Methods and Materials
The MUSP cohort
Data on GWG, post-partum diabetes and potential confounders
were derived from the MUSP, which is a prospective follow-up
study of 7223 mother-child pairs. At the recruitment, mothers
were on average 18 weeks gestation and received antenatal care at
a major public hospital in Brisbane, Australia, between 1981 and
1983 [12,13]. The original cohort consisted of 7,223 mothers and
their live singleton infants who were born at the study hospital
between 1981 and 1984 and who were not adopted before leaving
hospital. These mothers and offspring pairs have been followed-up
prospectively, with assessments when their offspring were 6
months, 5, 14 and 21 years. The present analyses are limited to
a sub-sample of 3386 mothers for whom complete data was
available on weight gain during pregnancy, pre-pregnancy BMI
and self-reported diabetes 21 years post-partum.
At the first clinic visit (FCV) the response rate was nearly 99%.
At the 6-month follow-up, 6720 women (93%) responded to the
questionnaire. At the 5-year follow-up 5234 mothers (72%)

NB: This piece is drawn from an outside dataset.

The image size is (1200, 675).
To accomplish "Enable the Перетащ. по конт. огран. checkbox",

provided data on their own health. A similar pattern is evident
at the 14-year follow-up with 5185 mothers (72%) responding. At
the 21-year follow-up more than half of the mothers of the original
cohort have provided useable data (Figure 1). Of 3691 women
who provided data at 21 yr follow-up, 230 did not have
information on pre-pregnancy BMI and GWG. A further 75
women who provided diabetes data at 21 yr did not have usable
data from the FCV. 13 reported gestational diabetes, eight women
lost more than 5 kg during pregnancy and seven women gained
more than 35 kg. While it is known that some women do not gain
weight in pregnancy and others gain excessive weight, such
extreme changes are likely to be related to uncommon pathologies.

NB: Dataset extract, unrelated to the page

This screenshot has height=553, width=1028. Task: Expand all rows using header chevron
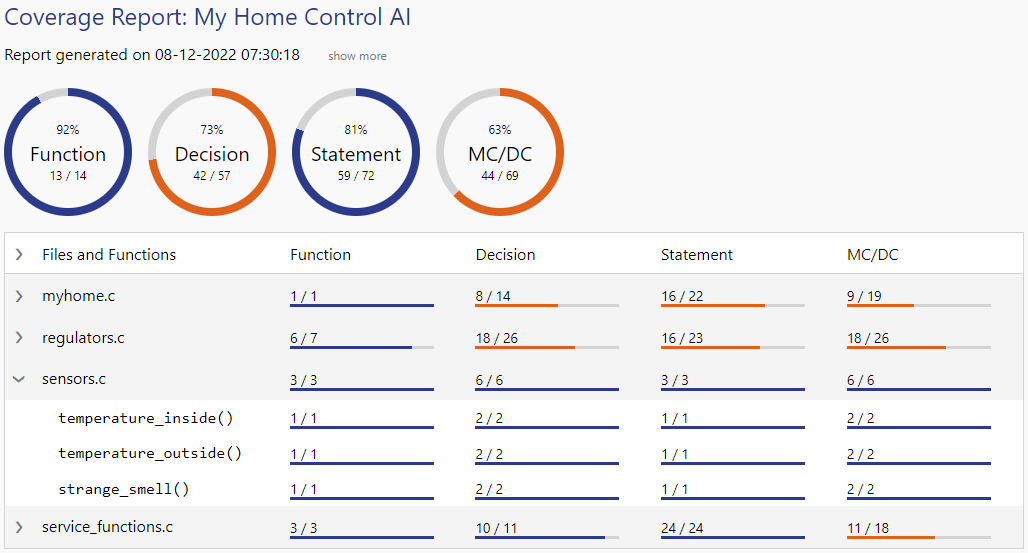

Maximum recorded weight before 30 week was available for 45
women and after 43 week for two women. Excluding all these
women, the usable sample women are 3386.
Written informed consent from the mothers was obtained at all
data collection phases of the study. Ethics committees at the Mater
Hospital and the University of Queensland approved each phase
of the study. Full details of the study participants and measurements have been previously reported [12,13].
Measurements of Gestational Weight Gain
Main exposure examined was Institute of Medicine (IOM)

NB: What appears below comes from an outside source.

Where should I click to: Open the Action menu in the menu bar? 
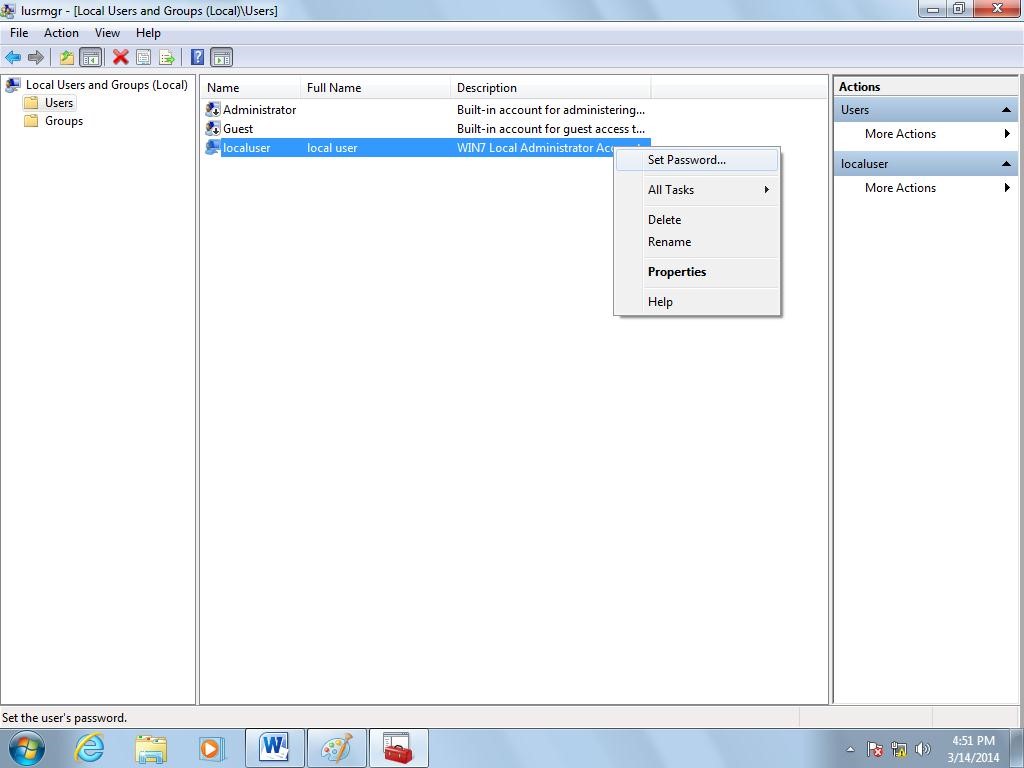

recommended categories of GWG, which combine categories of
prepregnancy BMI and gestational weight gain categories [1]. The
2009 IOM recommendations for GWG advise underweight
women (BMI,18.5) to gain 12.5–18.0 kg, normal weight
(18.5#BMI,25) women to gain 11.5–16 kg, and overweight
(BMI$25) women to gain 7–11.5 kg during pregnancy [1]. We
categorized women as having gained inadequate, adequate, or
excess weight according to IOM guidelines [1]. Maternal prepregnancy BMI was calculated as weight in kg divided by height in
meters squared using self-reported pre-pregnancy weight, recorded at baseline from maternal questionnaires, and height measured
at the first clinic visit.
We calculated total GWG as the difference between maximum
recorded weight during pregnancy and self-reported prepregnancy
weight (determined at the first antenatal visit). Maximum weight in
pregnancy was abstracted from the medical chart by an
obstetrician associated with the MUSP. The mean (SD) gestation
was 38.70 (2.62) weeks (median 39 weeks) at maximum recorded
weight. At the FCV women were asked to report their prepregnancy weight; women were also weighed at this clinic. There
was a high correlation between these two measures (Pearson’s
correlation coefficient = 0.95). The mother’s height was measured
without shoes using a portable stadiometer to the nearest 0.1 cm.
Measurement of Diabetes
The main outcome is this study was the self-reported diagnosis
of diabetes mellitus at 21 years post-partum. This information was
gathered using a self-administered questionnaire in which women
were asked ‘‘Have you EVER been told by a doctor that you have
diabetes mellitus (high blood sugars)?’’ with response options ‘‘yes’’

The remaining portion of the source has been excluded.